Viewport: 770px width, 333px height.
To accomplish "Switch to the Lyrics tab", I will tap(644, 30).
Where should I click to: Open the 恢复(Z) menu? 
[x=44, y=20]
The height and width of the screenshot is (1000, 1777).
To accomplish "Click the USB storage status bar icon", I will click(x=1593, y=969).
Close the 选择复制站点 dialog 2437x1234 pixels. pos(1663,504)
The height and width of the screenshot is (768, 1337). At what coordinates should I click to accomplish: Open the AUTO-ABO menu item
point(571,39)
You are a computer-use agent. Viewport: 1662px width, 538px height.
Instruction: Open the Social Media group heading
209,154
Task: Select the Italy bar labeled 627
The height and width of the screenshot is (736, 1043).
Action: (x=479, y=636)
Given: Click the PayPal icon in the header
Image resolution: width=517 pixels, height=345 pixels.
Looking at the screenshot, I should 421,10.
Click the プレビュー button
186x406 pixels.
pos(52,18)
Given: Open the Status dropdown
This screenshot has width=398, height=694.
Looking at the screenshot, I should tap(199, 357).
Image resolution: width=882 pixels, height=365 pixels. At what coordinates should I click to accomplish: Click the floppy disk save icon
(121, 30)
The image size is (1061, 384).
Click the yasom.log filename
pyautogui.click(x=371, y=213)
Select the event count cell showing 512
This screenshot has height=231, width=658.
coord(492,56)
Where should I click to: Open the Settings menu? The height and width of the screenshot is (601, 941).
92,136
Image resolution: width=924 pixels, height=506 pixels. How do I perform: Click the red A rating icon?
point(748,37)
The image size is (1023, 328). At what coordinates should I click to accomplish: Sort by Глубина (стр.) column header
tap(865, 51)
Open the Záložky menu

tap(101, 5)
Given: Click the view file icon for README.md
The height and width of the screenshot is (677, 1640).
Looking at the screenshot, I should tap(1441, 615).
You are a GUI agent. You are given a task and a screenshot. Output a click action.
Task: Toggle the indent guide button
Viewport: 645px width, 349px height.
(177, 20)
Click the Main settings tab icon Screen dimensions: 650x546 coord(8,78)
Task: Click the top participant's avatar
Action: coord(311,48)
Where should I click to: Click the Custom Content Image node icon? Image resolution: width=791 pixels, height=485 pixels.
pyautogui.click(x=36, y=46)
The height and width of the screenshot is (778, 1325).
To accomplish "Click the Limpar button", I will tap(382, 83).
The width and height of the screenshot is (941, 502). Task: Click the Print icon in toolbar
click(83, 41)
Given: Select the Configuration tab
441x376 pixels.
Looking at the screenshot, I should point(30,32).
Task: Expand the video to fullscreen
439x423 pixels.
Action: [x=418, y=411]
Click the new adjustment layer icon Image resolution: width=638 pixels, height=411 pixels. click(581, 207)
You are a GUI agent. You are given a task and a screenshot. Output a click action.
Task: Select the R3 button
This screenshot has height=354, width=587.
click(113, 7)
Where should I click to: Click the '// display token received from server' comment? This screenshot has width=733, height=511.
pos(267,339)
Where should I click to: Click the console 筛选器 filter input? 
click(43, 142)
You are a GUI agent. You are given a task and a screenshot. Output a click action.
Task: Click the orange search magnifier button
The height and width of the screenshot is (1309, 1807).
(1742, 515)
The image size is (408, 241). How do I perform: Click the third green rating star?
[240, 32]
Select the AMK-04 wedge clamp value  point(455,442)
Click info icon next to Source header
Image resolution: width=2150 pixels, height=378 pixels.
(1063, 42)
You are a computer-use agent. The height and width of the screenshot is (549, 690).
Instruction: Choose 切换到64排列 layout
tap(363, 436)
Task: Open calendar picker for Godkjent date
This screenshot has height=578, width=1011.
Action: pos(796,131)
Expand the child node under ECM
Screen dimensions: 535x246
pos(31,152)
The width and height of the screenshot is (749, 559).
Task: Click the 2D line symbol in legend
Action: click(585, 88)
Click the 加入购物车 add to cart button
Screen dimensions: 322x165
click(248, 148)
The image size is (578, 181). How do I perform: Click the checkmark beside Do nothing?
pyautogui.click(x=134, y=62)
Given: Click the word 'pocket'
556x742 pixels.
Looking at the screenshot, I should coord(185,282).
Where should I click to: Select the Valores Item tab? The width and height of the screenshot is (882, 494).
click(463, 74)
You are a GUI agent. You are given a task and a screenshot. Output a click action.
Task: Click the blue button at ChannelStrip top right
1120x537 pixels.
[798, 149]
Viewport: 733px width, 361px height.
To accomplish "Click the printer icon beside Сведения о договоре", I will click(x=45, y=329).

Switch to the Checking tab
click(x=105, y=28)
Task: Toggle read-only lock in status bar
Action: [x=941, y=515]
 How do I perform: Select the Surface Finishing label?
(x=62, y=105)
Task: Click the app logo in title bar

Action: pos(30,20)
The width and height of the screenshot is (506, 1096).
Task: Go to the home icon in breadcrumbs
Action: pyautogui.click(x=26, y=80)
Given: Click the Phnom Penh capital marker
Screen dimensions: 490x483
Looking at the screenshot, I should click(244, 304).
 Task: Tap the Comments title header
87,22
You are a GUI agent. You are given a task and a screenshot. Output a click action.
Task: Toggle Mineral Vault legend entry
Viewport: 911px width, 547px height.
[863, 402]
============
- Given problem -
Reproduce the lines above, substituting "Display area" for every "Viewport" and leaving everything else unchanged.

- Task output -
Display area: 770px width, 333px height.
To accomplish "Switch to the Lyrics tab", I will tap(644, 30).
Where should I click to: Open the 恢复(Z) menu? 
[x=44, y=20]
The height and width of the screenshot is (1000, 1777).
To accomplish "Click the USB storage status bar icon", I will click(x=1593, y=969).
Close the 选择复制站点 dialog 2437x1234 pixels. pos(1663,504)
The height and width of the screenshot is (768, 1337). At what coordinates should I click to accomplish: Open the AUTO-ABO menu item
point(571,39)
You are a computer-use agent. Display area: 1662px width, 538px height.
Instruction: Open the Social Media group heading
209,154
Task: Select the Italy bar labeled 627
The height and width of the screenshot is (736, 1043).
Action: (x=479, y=636)
Given: Click the PayPal icon in the header
Image resolution: width=517 pixels, height=345 pixels.
Looking at the screenshot, I should 421,10.
Click the プレビュー button
186x406 pixels.
pos(52,18)
Given: Open the Status dropdown
This screenshot has width=398, height=694.
Looking at the screenshot, I should tap(199, 357).
Image resolution: width=882 pixels, height=365 pixels. At what coordinates should I click to accomplish: Click the floppy disk save icon
(121, 30)
The image size is (1061, 384).
Click the yasom.log filename
pyautogui.click(x=371, y=213)
Select the event count cell showing 512
This screenshot has height=231, width=658.
coord(492,56)
Where should I click to: Open the Settings menu? The height and width of the screenshot is (601, 941).
92,136
Image resolution: width=924 pixels, height=506 pixels. How do I perform: Click the red A rating icon?
point(748,37)
The image size is (1023, 328). At what coordinates should I click to accomplish: Sort by Глубина (стр.) column header
tap(865, 51)
Open the Záložky menu

tap(101, 5)
Given: Click the view file icon for README.md
The height and width of the screenshot is (677, 1640).
Looking at the screenshot, I should tap(1441, 615).
You are a GUI agent. You are given a task and a screenshot. Output a click action.
Task: Toggle the indent guide button
Display area: 645px width, 349px height.
(177, 20)
Click the Main settings tab icon Screen dimensions: 650x546 coord(8,78)
Task: Click the top participant's avatar
Action: coord(311,48)
Where should I click to: Click the Custom Content Image node icon? Image resolution: width=791 pixels, height=485 pixels.
pyautogui.click(x=36, y=46)
The height and width of the screenshot is (778, 1325).
To accomplish "Click the Limpar button", I will tap(382, 83).
The width and height of the screenshot is (941, 502). Task: Click the Print icon in toolbar
click(83, 41)
Given: Select the Configuration tab
441x376 pixels.
Looking at the screenshot, I should point(30,32).
Task: Expand the video to fullscreen
439x423 pixels.
Action: [x=418, y=411]
Click the new adjustment layer icon Image resolution: width=638 pixels, height=411 pixels. click(581, 207)
You are a GUI agent. You are given a task and a screenshot. Output a click action.
Task: Select the R3 button
This screenshot has height=354, width=587.
click(113, 7)
Where should I click to: Click the '// display token received from server' comment? This screenshot has width=733, height=511.
pos(267,339)
Where should I click to: Click the console 筛选器 filter input? 
click(43, 142)
You are a GUI agent. You are given a task and a screenshot. Output a click action.
Task: Click the orange search magnifier button
The height and width of the screenshot is (1309, 1807).
(1742, 515)
The image size is (408, 241). How do I perform: Click the third green rating star?
[240, 32]
Select the AMK-04 wedge clamp value  point(455,442)
Click info icon next to Source header
Image resolution: width=2150 pixels, height=378 pixels.
(1063, 42)
You are a computer-use agent. The height and width of the screenshot is (549, 690).
Instruction: Choose 切换到64排列 layout
tap(363, 436)
Task: Open calendar picker for Godkjent date
This screenshot has height=578, width=1011.
Action: pos(796,131)
Expand the child node under ECM
Screen dimensions: 535x246
pos(31,152)
The width and height of the screenshot is (749, 559).
Task: Click the 2D line symbol in legend
Action: click(585, 88)
Click the 加入购物车 add to cart button
Screen dimensions: 322x165
click(248, 148)
The image size is (578, 181). How do I perform: Click the checkmark beside Do nothing?
pyautogui.click(x=134, y=62)
Given: Click the word 'pocket'
556x742 pixels.
Looking at the screenshot, I should coord(185,282).
Where should I click to: Select the Valores Item tab? The width and height of the screenshot is (882, 494).
click(463, 74)
You are a GUI agent. You are given a task and a screenshot. Output a click action.
Task: Click the blue button at ChannelStrip top right
1120x537 pixels.
[798, 149]
Display area: 733px width, 361px height.
To accomplish "Click the printer icon beside Сведения о договоре", I will click(x=45, y=329).

Switch to the Checking tab
click(x=105, y=28)
Task: Toggle read-only lock in status bar
Action: [x=941, y=515]
 How do I perform: Select the Surface Finishing label?
(x=62, y=105)
Task: Click the app logo in title bar

Action: pos(30,20)
The width and height of the screenshot is (506, 1096).
Task: Go to the home icon in breadcrumbs
Action: pyautogui.click(x=26, y=80)
Given: Click the Phnom Penh capital marker
Screen dimensions: 490x483
Looking at the screenshot, I should click(244, 304).
 Task: Tap the Comments title header
87,22
You are a GUI agent. You are given a task and a screenshot. Output a click action.
Task: Toggle Mineral Vault legend entry
Display area: 911px width, 547px height.
[863, 402]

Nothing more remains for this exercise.